Nina Fedoroff (“Transposons and Genome Evolution in Plants,” Chapter 10) notices that the publication 50 years ago of Stebbins' Variation and Evolution in Plants roughly coincides with the first reports by Barbara McClintock that there are genetic elements capable of transposing from one to another chromosomal location in maize. Today we know that transposable elements make up a large fraction of the DNA of agriculturally important plants, such as corn and wheat, and of animals such as mice and humans, and perhaps all species of mammals and many other vertebrates. Fedoroff reviews the history of the discovery of transposing elements and advances the hypothesis that the mechanisms controlling transposition are an instance of “the more general capacity of eukaryotic organisms to detect, mark, and retain duplicated DNA through regressive chromatin structures.”

Grasses (family Poaceae) and their cultivated relatives encompass a gamut of genome size and structural complexity, that extends from rice at the lower end to wheat and sugarcane at the higher end, having nuclear DNAs more than 30 times larger than rice's. Maize is towards the middle, with about six times more nuclear DNA than rice, embodied in 10 pairs of chromosomes. The maize genome is replete with chromosomal duplications and repetitive DNA sequences, as Brandon S. Gaut and his collaborators tell us (“Maize as a Model for the Evolution of Plant Nuclear Genomes,” Chapter 11). This complexity has motivated these authors to focus on maize as a model system for investigating the evolution of plant nuclear genomes. More than 11 million years ago, but after the sorghum and maize lineages

had split, the maize genome became polyploid, which accounts for much of the difference in DNA content between these related species. The polyploid event was followed by diploidization and much rearrangement of the genome, so that maize is now a diploid. But there remains much “extra” DNA in maize, mostly consisting of multiple repetitions of retrotransposons that account for 50% of the nuclear genome. This multiplication has occurred within the last 5–6 million years and has also contributed to the genome differentiation between maize and sorghum. The evolutionary complexities of cultivated maize extend to individual genes that have been variously impacted by domestication and intensive breeding.

Michael T. Clegg and Mary L. Durbin (“Flower Color Variation: A Model for the Experimental Study of Evolution, ” Chapter 12) trace the development of flower color in the morning glory, from the molecular and genetic levels to the phenotype, as a model for analyzing adaptation. Most mutations determining phenotypic differences turn out to be due to transposon insertions. Insect pollinators discriminate against white flowers in populations where white flowers are rare. This would provide an advantage to white genes through self-fertilization in white maternal plants. The pattern of geographic distribution of white plants indicates that such advantage is counteracted by definite, but undiscovered disadvantages of the white phenotype. The authors conclude by proposing that floral color development is an area of special promise for understanding the complex gene interactions that impact the phenotype and its adaptation, precisely because “the translation between genes and phenotype is tractable . . . [and] the translation between environment and phenotype is more transparent for flower color than in most other cases.”

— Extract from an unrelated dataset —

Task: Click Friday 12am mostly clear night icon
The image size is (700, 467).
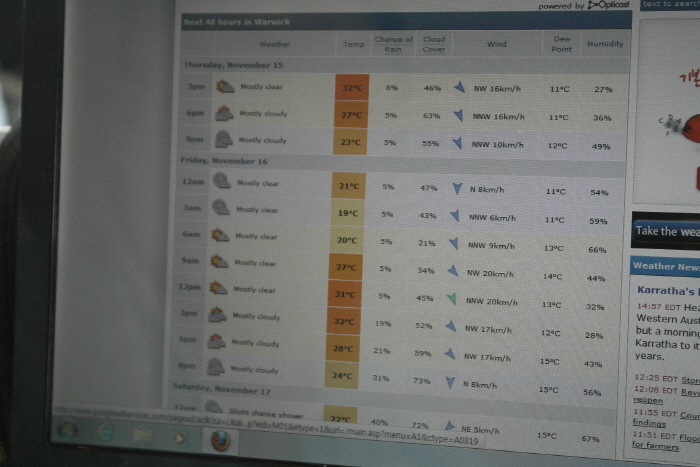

Barbara A. Schaal and Kenneth M. Olsen point out, in “Gene Genealogies and Population Variation in Plants” (Chapter 13), that it was largely due to Stebbins that the investigation of individual variation within populations become part and parcel of the study of plant evolution. For many years beyond 1950, the focus of investigation was the phenotype: morphology, karyotype, and fitness components. Protein electrophoresis opened up the identification of allozyme variation and thus the study of allelic variation at individual genes. Restriction analysis and DNA sequencing have added the possibility of reconstructing the intraspecific genealogy of alleles. The mathematical theory of gene coalescence has provided the analytical tools for reconstruction and interpretation. Schaal and Olsen put all these tools to good use in several model cases: the recent rapid geographic expansion of Arabidopsis thaliana, with little differentiation between populations; the recolonization of European tree species from refugia created by the Pleistocene glaciation; the origin and domestication of cassava (manioc), the main carbohydrate source for 500 million people in the world tropics.